Having pared his vocabulary back to its essential elements, Eschbach now uses these forms as vehicles for ideas. The characters, shapes in shadow and drawn lines are enigmatic, but not empty. They are designed to communicate unease and uncertainty. Figures – be they mannequins or models – often facing away from the viewer remain undefined, so they could be anyone, and could indeed implicate the viewer. Different elements of the image can be deciphered as symbols, such as the mathematical sign for eternity, or indeed become symbolic. The bare concrete backdrops evoke the aspirations and the disappointments of Modernist architecture, of the numerous projects carried out in concrete that aimed to transform lives for the better, but ended up building ghettos. And in recent photographic works the artist adds an additional layer of hand-written text, repeated mantras, sometimes quotations, that signal some of his intent. For Eschbach, photographs and sculpture are conduits for concerns about contemporary life, and specifically the loss of social values. “I sow axiology and reap in ashes,” he says.

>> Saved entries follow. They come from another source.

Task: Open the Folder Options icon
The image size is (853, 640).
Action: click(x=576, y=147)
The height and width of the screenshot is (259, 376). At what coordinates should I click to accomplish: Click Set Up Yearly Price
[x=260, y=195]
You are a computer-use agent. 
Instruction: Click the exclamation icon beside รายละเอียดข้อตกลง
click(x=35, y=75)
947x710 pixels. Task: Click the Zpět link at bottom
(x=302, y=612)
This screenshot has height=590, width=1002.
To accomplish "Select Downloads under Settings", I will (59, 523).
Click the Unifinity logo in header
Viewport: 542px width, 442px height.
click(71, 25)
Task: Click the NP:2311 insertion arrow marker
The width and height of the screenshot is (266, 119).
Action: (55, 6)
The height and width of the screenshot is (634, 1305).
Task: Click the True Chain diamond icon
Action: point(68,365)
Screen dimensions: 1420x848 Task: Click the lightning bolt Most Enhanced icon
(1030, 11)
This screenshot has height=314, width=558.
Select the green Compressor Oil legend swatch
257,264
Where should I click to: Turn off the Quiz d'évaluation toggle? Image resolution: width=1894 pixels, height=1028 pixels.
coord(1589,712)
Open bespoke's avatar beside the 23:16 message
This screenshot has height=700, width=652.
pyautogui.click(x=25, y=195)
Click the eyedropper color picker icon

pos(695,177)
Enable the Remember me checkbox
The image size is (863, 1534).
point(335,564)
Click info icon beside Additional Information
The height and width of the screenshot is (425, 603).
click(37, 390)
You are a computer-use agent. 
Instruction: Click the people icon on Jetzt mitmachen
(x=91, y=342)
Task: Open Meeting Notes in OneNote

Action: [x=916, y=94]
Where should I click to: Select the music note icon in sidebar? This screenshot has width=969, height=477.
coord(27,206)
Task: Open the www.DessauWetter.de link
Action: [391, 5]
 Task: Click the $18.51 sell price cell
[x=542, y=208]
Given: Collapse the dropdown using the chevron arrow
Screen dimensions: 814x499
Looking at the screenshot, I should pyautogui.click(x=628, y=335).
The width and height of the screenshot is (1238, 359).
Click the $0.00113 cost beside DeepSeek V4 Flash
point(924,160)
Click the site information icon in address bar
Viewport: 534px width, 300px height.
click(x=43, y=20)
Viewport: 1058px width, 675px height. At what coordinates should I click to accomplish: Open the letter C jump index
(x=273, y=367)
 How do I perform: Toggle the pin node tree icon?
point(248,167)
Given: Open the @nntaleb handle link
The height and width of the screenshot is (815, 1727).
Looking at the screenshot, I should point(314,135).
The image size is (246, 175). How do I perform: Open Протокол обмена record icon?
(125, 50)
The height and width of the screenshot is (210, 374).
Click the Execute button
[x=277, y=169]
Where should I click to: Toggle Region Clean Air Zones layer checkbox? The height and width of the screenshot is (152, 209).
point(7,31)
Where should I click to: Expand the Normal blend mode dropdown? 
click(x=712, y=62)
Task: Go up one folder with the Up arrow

His visual investigation of the origins of values examines the interdependence of notions such as good and evil, polarities that can only be defined in relation to each other.


Another of Eschbach’s concerns is the increased infantilization of individuals as elucidated by Markus Metz and Georg Seesslen in their recent book Blödmaschinen: Die Fabrikation der Stupidität (Idiot Machines: The Fabrication of Stupidity, 2011). The ease of passage through life in a consumer society lulls us into inattention; freedoms and independence are willingly relinquished because audiences are spellbound by marketing and mass media. Rather than active participants, we become passive consumers thanks to the very technologies that are supposed to emancipate us. Thus Eschbach’s works are a call to arms. ‘Faith Fading’ generates a moment to pause and move away from computer screens and flows of digital media. And then to evaluate what else we have, and could lose.